• DATA FOR PROCESSING:
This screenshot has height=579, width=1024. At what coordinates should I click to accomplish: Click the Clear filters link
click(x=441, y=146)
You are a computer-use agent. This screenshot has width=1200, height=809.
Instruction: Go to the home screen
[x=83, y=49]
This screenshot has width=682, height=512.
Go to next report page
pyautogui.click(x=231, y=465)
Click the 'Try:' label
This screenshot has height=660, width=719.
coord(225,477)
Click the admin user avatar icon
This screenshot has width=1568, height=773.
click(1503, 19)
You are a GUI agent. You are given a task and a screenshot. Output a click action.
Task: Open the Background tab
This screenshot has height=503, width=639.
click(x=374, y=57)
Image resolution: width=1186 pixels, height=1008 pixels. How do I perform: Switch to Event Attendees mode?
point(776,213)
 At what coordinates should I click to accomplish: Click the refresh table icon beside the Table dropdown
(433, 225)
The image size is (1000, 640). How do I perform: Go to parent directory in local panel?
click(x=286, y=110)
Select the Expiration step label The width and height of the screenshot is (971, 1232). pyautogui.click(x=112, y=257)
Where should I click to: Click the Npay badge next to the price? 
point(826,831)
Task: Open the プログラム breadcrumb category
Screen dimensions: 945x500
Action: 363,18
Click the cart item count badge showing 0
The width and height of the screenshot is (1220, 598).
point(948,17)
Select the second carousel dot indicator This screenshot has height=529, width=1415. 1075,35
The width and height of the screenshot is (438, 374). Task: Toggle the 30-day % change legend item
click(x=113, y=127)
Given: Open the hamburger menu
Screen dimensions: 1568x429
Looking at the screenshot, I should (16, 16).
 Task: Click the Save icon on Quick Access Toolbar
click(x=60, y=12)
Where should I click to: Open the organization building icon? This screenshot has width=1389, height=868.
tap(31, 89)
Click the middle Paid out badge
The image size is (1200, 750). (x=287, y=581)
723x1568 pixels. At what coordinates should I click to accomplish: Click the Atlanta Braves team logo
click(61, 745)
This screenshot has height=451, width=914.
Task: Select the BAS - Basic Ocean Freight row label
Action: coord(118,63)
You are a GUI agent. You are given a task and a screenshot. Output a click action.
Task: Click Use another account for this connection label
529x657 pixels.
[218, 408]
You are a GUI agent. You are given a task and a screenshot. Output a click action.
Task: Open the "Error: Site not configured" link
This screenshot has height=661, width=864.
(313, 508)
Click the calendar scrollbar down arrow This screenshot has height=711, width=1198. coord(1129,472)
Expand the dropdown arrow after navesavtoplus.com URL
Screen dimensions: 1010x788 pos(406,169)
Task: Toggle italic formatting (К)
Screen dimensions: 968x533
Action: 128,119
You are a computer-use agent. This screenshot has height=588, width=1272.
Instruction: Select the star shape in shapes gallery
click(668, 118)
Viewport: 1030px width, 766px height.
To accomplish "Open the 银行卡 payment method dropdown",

• ACTIVITY: Search the entries above for the string "computer", and report each line where it occurs.

• RESULT:
You are a computer-use agent. This screenshot has width=1200, height=809.
You are a computer-use agent. This screenshot has height=588, width=1272.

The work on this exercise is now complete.